The day after graduating, Gaynor joined the Fulton firm, where he focused on litigation and corporate law. In 1997 Gaynor and Emily Bass formed Gaynor & Bass and then conducted a general legal practice, emphasizing litigation, and represented corporations, individuals and a New York City labor union. Notably, Gaynor & Bass prevailed in the Second Circuit in a seminal copyright infringement case, Tasini v. New York Times, against newspaper and magazine publishers and Lexis-Nexis.
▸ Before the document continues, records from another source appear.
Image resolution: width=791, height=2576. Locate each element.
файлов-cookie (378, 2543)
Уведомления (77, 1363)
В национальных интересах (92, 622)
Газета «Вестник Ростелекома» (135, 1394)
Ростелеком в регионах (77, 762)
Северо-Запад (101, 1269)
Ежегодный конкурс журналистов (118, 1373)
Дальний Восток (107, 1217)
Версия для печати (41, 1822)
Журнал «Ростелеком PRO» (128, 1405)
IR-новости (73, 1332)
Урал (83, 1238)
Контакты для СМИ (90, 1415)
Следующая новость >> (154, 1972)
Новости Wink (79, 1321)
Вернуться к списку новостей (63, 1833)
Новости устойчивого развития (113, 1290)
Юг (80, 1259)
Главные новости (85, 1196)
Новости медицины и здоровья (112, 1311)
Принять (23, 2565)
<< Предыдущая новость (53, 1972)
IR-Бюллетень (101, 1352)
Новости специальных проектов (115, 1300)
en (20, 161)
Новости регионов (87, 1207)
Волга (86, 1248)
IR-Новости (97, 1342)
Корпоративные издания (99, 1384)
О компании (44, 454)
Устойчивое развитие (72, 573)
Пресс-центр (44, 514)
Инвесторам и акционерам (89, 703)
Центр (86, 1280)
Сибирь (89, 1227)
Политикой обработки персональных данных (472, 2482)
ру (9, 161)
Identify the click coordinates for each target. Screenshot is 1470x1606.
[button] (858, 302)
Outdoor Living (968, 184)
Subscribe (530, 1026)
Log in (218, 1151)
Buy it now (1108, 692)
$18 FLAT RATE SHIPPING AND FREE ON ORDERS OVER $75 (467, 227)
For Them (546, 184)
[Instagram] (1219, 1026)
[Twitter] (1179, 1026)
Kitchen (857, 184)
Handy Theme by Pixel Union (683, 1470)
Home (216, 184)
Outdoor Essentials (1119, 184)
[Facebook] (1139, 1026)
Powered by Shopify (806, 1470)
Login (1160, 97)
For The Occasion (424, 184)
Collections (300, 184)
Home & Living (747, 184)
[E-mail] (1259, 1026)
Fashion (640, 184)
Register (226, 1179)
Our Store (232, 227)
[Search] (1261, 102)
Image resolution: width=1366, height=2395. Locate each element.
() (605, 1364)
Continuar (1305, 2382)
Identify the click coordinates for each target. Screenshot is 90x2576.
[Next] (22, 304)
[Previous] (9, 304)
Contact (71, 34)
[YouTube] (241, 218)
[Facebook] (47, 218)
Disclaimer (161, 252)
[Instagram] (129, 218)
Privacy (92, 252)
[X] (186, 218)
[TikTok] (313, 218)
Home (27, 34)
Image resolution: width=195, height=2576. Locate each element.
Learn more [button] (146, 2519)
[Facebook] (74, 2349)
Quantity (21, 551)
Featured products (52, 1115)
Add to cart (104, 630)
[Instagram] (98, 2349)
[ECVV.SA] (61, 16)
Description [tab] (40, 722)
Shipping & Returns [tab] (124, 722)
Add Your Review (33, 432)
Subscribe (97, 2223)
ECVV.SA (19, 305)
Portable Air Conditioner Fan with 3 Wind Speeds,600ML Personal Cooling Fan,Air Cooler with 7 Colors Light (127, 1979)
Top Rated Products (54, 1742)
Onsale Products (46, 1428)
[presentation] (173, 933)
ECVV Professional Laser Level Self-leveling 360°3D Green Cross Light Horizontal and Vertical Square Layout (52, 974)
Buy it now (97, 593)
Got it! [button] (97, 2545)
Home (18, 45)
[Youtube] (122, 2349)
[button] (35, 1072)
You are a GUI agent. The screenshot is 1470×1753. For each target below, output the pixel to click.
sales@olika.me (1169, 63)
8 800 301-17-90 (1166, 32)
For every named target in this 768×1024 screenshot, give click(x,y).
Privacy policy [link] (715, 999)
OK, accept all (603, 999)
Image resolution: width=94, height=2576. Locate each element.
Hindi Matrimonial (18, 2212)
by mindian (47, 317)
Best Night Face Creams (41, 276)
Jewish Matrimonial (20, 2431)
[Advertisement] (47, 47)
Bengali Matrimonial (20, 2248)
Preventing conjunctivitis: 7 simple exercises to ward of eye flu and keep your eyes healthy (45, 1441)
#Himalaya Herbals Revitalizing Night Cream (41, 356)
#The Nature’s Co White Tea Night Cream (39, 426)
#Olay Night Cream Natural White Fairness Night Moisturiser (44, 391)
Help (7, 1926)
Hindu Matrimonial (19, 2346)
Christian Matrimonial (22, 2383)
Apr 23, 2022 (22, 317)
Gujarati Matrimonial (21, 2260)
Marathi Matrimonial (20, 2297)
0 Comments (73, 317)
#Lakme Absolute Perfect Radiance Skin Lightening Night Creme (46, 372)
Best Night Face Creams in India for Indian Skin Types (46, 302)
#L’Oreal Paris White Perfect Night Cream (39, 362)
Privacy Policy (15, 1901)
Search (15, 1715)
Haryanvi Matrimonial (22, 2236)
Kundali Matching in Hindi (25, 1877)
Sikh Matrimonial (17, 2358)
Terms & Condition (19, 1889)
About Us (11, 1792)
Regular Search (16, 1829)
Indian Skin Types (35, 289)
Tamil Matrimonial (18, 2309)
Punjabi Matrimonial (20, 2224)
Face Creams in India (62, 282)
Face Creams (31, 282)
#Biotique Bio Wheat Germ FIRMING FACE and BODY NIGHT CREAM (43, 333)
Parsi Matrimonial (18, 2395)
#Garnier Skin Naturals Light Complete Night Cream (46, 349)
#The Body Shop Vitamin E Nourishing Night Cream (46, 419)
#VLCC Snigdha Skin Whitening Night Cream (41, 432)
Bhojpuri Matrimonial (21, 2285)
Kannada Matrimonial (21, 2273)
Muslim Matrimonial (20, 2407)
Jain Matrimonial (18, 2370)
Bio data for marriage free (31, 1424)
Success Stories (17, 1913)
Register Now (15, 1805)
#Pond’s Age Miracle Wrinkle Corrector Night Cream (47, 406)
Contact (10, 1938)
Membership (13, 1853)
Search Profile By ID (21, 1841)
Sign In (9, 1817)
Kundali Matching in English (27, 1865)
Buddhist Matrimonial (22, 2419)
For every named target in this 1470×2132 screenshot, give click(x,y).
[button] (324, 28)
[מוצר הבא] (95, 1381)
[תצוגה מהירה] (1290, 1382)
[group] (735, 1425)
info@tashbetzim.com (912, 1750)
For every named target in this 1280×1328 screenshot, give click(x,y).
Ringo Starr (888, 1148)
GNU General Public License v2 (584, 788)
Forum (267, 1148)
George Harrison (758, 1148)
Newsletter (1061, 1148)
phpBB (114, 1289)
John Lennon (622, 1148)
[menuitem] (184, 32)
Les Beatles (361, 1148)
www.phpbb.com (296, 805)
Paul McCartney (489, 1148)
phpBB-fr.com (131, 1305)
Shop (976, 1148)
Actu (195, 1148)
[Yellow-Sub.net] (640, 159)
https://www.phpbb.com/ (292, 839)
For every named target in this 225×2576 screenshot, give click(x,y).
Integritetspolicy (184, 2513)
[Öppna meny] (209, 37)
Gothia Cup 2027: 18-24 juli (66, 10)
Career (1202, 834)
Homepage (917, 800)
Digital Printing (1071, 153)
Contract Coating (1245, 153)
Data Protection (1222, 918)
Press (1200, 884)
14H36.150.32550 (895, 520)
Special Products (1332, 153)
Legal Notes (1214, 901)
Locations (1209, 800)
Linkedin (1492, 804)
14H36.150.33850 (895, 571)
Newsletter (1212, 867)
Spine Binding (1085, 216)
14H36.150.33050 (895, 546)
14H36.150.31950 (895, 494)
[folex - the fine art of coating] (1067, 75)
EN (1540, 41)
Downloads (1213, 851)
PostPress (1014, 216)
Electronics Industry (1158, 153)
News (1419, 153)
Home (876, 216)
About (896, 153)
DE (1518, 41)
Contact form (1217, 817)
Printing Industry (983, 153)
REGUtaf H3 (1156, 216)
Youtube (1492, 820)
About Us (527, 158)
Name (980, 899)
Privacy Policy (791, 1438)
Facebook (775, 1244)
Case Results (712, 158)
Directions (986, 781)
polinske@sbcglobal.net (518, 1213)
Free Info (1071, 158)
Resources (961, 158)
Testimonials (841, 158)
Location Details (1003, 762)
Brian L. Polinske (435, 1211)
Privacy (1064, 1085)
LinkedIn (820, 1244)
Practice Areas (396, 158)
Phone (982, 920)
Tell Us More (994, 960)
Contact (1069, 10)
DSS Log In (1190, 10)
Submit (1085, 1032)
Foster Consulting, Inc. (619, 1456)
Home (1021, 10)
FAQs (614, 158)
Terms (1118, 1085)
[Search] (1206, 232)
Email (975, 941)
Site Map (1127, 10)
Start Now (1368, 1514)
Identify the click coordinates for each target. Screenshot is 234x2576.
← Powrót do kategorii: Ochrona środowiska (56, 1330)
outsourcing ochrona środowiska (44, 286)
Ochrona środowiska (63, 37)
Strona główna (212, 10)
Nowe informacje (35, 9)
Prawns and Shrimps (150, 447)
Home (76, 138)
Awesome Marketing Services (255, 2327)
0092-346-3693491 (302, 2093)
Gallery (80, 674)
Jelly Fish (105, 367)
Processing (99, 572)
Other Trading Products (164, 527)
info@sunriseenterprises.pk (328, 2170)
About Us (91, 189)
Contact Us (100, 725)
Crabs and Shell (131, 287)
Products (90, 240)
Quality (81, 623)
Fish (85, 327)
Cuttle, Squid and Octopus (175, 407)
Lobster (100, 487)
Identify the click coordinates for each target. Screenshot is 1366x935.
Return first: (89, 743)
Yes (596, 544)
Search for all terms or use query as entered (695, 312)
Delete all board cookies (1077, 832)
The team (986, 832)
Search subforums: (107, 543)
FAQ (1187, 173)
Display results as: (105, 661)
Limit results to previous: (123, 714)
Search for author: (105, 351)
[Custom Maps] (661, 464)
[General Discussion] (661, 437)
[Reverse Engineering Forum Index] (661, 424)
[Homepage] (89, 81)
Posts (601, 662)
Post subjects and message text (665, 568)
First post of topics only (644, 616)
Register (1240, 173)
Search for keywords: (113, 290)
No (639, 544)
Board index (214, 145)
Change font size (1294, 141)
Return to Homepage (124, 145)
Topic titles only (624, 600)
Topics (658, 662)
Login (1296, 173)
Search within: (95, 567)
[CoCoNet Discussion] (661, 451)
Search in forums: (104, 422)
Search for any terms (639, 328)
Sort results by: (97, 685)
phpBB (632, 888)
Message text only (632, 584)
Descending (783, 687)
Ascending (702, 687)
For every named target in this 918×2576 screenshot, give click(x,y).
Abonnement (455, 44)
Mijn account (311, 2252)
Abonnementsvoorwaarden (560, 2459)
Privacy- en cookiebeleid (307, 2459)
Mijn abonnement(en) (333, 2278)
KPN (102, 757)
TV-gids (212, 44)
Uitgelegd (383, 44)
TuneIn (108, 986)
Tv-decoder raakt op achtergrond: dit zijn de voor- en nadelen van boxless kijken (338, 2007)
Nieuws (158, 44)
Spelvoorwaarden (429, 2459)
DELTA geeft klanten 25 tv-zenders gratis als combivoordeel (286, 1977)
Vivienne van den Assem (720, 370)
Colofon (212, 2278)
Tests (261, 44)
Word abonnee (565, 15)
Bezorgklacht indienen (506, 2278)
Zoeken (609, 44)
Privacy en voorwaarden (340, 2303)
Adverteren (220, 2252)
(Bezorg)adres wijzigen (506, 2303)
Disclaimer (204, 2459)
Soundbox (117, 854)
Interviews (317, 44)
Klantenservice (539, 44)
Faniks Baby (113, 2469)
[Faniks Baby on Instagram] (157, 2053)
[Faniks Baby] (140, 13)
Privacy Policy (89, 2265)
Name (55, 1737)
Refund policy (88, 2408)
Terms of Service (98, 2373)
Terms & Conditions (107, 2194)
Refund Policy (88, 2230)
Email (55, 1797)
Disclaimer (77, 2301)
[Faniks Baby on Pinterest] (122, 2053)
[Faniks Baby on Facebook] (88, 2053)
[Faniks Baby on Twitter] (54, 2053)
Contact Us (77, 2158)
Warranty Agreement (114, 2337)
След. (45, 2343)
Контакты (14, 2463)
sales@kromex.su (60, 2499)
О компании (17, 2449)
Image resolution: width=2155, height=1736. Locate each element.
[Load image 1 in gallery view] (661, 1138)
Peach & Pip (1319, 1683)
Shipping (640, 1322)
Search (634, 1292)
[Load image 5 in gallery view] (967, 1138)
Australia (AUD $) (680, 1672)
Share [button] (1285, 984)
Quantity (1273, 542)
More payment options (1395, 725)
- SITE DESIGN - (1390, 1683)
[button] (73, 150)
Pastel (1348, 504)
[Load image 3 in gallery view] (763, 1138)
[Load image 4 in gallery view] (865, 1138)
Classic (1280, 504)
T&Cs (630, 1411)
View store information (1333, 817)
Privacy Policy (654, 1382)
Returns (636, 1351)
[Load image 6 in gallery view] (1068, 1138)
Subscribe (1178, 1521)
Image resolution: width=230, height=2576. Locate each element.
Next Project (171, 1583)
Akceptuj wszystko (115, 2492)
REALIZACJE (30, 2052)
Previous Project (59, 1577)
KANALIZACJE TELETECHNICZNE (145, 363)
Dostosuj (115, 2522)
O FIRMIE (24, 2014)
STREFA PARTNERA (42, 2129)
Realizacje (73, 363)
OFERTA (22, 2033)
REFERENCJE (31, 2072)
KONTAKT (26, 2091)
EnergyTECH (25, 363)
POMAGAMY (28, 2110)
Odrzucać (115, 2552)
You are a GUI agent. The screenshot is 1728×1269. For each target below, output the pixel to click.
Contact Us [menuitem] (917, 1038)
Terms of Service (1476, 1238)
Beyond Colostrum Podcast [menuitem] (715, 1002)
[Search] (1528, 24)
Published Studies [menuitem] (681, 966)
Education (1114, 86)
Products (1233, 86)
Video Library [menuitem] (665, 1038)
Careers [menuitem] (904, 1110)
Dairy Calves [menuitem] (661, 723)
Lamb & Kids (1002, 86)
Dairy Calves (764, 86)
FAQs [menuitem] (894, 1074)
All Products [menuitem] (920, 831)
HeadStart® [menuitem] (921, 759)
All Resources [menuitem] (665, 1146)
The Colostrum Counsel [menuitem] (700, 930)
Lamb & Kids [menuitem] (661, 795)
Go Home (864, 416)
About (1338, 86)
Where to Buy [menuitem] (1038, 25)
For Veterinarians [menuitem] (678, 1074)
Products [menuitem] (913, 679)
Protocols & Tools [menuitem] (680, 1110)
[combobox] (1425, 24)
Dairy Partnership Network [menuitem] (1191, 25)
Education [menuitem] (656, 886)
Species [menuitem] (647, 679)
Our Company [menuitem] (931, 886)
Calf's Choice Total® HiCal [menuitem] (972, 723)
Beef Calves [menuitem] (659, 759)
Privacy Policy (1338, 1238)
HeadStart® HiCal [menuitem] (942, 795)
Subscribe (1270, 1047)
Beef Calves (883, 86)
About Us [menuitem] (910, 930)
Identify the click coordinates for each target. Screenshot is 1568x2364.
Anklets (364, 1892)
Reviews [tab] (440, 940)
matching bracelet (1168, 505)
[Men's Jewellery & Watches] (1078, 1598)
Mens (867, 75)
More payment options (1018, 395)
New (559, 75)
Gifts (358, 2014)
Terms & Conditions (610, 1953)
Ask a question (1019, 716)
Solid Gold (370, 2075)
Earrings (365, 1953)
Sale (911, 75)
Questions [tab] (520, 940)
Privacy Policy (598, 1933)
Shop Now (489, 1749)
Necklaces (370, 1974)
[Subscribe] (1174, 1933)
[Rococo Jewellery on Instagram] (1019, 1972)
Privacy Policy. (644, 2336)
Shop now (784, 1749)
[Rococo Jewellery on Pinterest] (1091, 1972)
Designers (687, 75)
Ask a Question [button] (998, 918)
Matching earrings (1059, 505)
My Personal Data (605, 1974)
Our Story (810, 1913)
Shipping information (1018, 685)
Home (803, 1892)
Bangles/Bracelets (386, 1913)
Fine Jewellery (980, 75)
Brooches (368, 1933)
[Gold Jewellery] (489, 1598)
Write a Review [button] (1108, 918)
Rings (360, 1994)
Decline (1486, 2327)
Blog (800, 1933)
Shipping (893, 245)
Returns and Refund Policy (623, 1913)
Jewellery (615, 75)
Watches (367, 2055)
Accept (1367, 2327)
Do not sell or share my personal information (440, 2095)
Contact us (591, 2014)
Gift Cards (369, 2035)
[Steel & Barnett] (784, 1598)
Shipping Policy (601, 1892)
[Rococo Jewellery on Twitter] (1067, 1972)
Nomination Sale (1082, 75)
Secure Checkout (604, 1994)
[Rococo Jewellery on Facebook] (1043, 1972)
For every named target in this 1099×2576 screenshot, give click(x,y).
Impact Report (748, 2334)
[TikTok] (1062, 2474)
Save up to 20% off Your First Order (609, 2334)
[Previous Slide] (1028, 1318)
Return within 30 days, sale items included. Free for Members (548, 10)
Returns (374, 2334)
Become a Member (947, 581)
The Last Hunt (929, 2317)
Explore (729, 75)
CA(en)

The U.S. Supreme Court affirmed, 7 to 2, holding that the copyrights of freelance writers had been infringed when their work was put online without permission or compensation.

Gaynor currently contributes regularly to www.MichNews.com, www.RenewAmerica.com, www.WebCommentary.com, www.PostChronicle.com and www.therealitycheck.org and has contributed to many other websites. He has written extensively on political and religious issues, notably the Terry Schiavo case, the Duke "no rape" case, ACORN and canon law, and appeared as a guest on television and radio. He was acknowledged in Until Proven Innocent, by Stuart Taylor and KC Johnson, and Culture of Corruption, by Michelle Malkin. He appeared on "Your World With Cavuto" to promote an eBay boycott that he initiated and "The World Over With Raymond Arroyo" (EWTN) to discuss the legal implications of the Schiavo case. On October 22, 2008, Gaynor was the first to report that The New York Times had killed an Obama/ACORN expose on which a Times reporter had been working with ACORN whistleblower Anita MonCrief.